According to the album review below, which two animals' sounds appear on a pair of songs on PREY//IV?

▸ Document section
>> Start

As much as PREY//IV is a triumph, its topics also inhabit a deeply uncomfortable headspace; the work is near inseparable from the trauma that inspired it, and thus should come with a heavy trigger warning for listeners. Standout single "SUFFER AND SWALLOW" embodies the very evil Osborn endured succinctly, with the artist weaponizing psychologically torturous tactics in its lyrics, flipping and aiming them back at her abuser.
 
It's an artistic choice the musician leans into throughout the record, which seems to bounce lyrically between direct quotes and descriptions of the heinous acts themselves. "PINNED BENEATH LIMBS" is another such example, a song whose words speak to isolation tactics used by perpetrators of abuse: "Don't talk to your friends / Don't talk to your family / Don't tell anyone / You're not worth believing," Glass sings.
 
Much like Osborn's 2017 EP, PREY//IV is nestled somewhere between the aesthetic worlds of fellow Canadians Nicole Dollanganger and Grimes, as well as American counterparts Salem, 100 gecs and HEALTH. The industrial-hyperpop dabbler employs the gothic cawing of crows and comforting purrs of cats on a pair of songs, and elsewhere on the album's 13 tracks, she sprinkles in tasteful doses of static haze, blood-drenched spoken word and trap production. "BABY TEETH" in particular is an exploration into darker hyperpop palettes, while "WITCH HUNT" and "SUFFER IN PEACE" offer glitchier, witch house-derived elements that Osborn inhabits quite naturally.
 
On the whole, PREY//IV expresses a dance-when-you're-sad energy that Glass and Kath never quite achieved with Crystal Castles, and that Kath and Glass stand-in Edith Frances have yet to capture since the enigmatic former frontwoman's departure. The combined influences of genre showcase an artist coming into her own unified sound, after years of toiling with an identity that could have been stripped from her, had she not been as resilient as she shows herself to be on this debut. If nothing else, PREY//IV proves that society has moved past the need for Crystal Castles. Long may Alice Glass reign in their stead.

>> End

▸ Given material
>> Start

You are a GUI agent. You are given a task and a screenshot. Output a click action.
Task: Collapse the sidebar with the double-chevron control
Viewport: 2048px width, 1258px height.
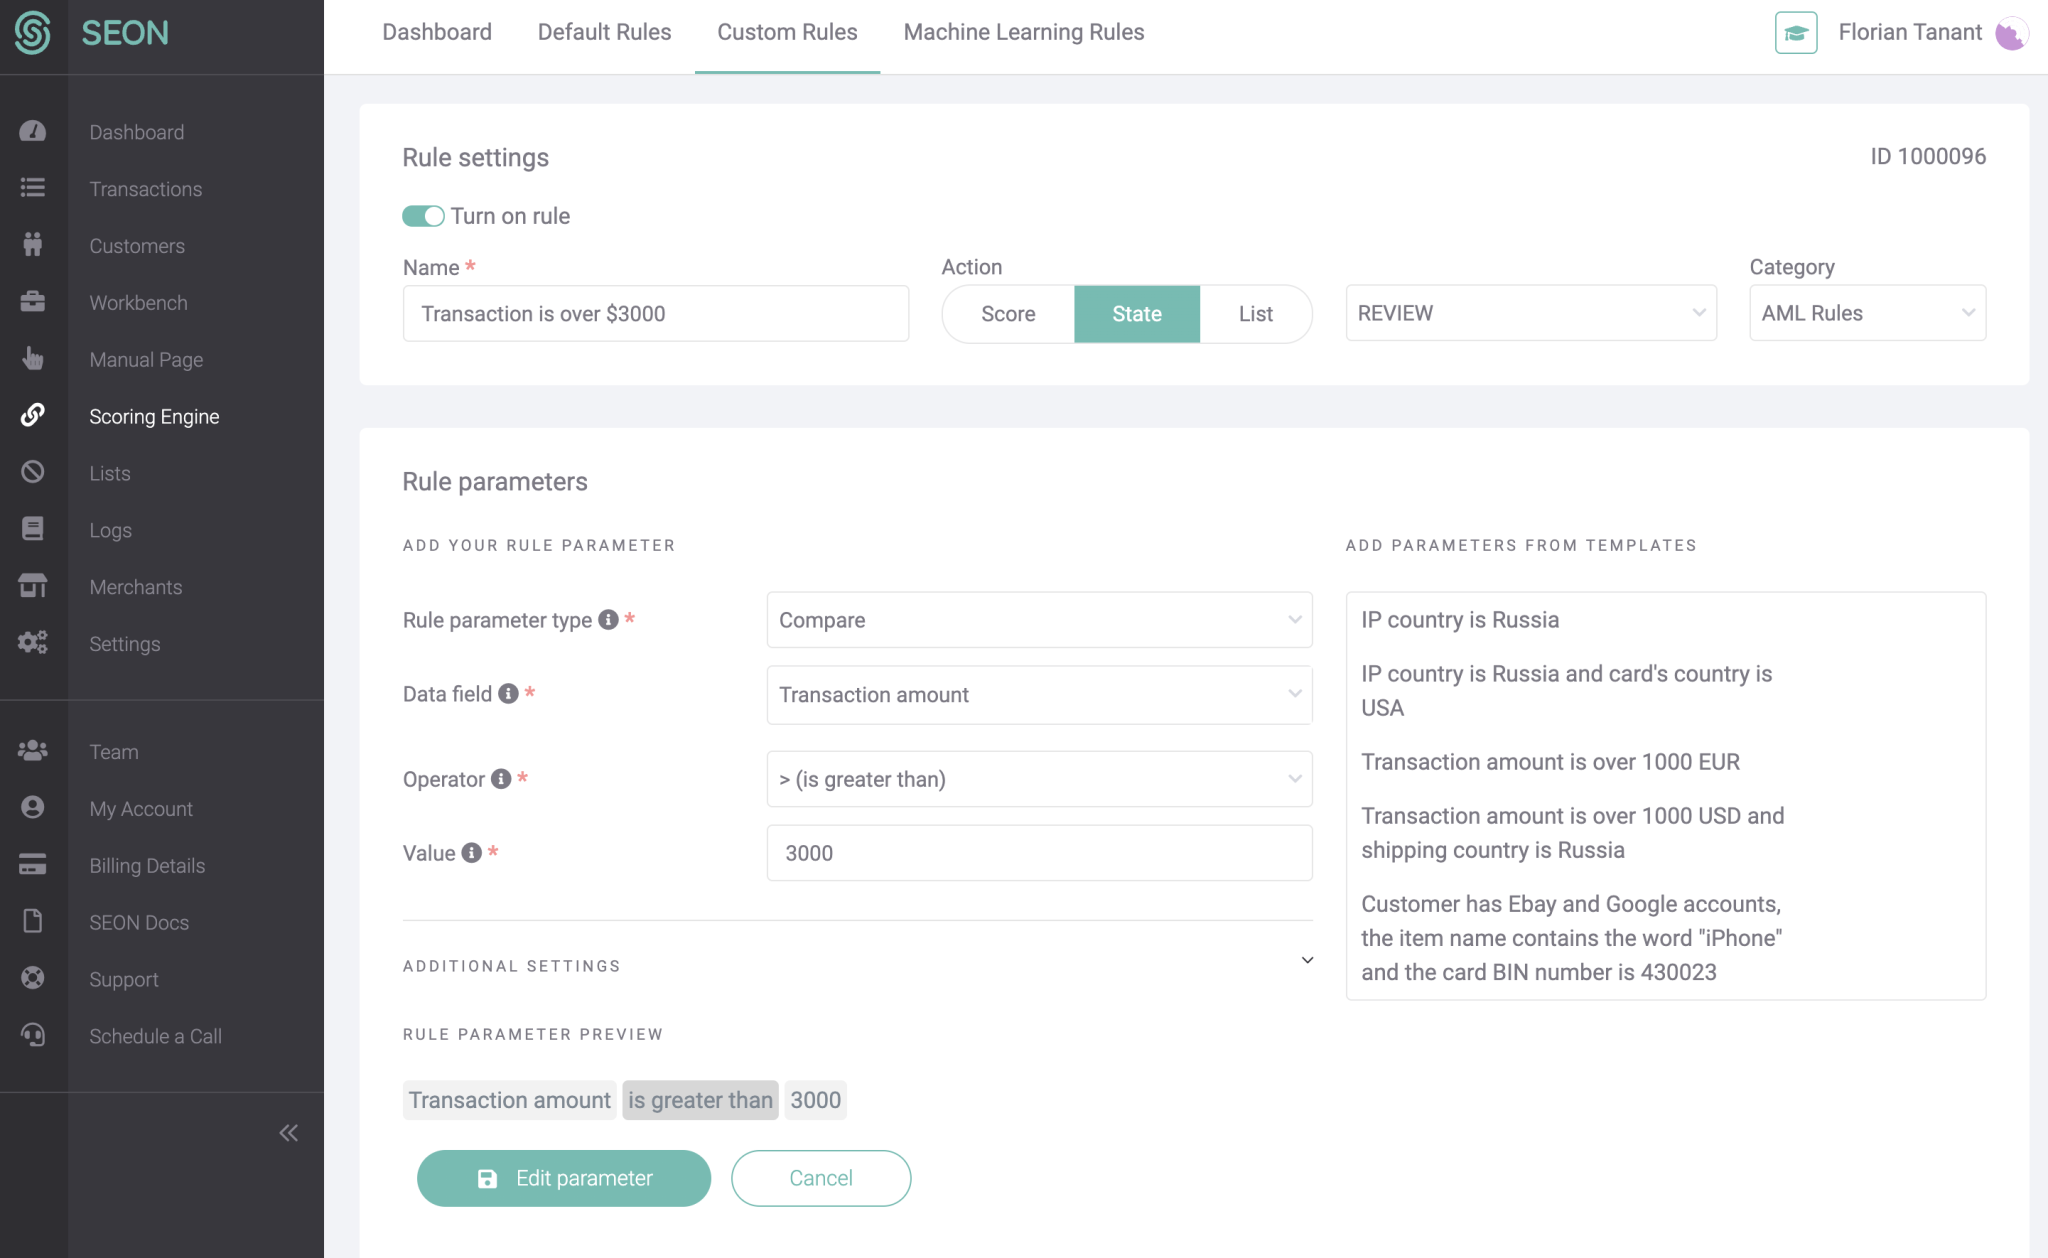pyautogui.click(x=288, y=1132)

>> End

▸ The output
Crows and cats: the cawing of crows and the purrs of cats.